» **TASK GOAL**:
Sift the records below and copy out each line in which the word "beside" appears.
======== DATASET ROWS
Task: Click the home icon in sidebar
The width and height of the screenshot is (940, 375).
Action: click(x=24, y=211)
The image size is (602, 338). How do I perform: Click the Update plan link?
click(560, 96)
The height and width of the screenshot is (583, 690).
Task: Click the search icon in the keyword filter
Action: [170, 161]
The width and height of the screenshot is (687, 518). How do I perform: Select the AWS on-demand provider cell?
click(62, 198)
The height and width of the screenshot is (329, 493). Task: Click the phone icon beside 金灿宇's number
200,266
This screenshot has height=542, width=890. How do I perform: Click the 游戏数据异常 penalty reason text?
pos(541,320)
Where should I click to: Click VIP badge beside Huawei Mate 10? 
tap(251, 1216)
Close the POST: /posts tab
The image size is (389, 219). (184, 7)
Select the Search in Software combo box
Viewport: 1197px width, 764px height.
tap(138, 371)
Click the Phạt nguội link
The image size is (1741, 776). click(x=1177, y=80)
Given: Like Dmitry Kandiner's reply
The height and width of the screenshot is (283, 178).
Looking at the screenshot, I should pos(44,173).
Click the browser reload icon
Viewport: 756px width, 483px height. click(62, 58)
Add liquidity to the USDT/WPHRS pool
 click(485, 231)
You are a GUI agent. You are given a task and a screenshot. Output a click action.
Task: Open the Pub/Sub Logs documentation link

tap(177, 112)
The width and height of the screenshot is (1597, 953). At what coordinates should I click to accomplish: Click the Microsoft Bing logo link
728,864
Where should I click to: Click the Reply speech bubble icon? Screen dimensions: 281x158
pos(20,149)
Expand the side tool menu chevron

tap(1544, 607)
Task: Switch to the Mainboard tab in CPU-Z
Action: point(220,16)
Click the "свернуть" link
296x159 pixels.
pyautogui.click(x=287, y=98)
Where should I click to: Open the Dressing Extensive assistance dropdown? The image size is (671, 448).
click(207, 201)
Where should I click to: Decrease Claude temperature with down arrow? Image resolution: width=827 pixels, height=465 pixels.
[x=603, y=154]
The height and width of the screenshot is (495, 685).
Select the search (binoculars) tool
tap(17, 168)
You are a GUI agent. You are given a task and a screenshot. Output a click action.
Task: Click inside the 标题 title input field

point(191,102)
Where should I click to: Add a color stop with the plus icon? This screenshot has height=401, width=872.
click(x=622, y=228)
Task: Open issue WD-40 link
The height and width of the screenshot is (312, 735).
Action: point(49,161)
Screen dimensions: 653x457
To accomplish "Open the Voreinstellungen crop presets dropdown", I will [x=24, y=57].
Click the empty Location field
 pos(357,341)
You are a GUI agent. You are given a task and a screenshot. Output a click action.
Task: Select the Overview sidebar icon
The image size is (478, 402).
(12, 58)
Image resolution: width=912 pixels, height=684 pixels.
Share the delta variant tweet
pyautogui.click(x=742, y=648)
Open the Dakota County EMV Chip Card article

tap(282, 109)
================
» **WRITTEN SOLUTION**:
The height and width of the screenshot is (329, 493). Task: Click the phone icon beside 金灿宇's number
Where should I click to: Click VIP badge beside Huawei Mate 10? 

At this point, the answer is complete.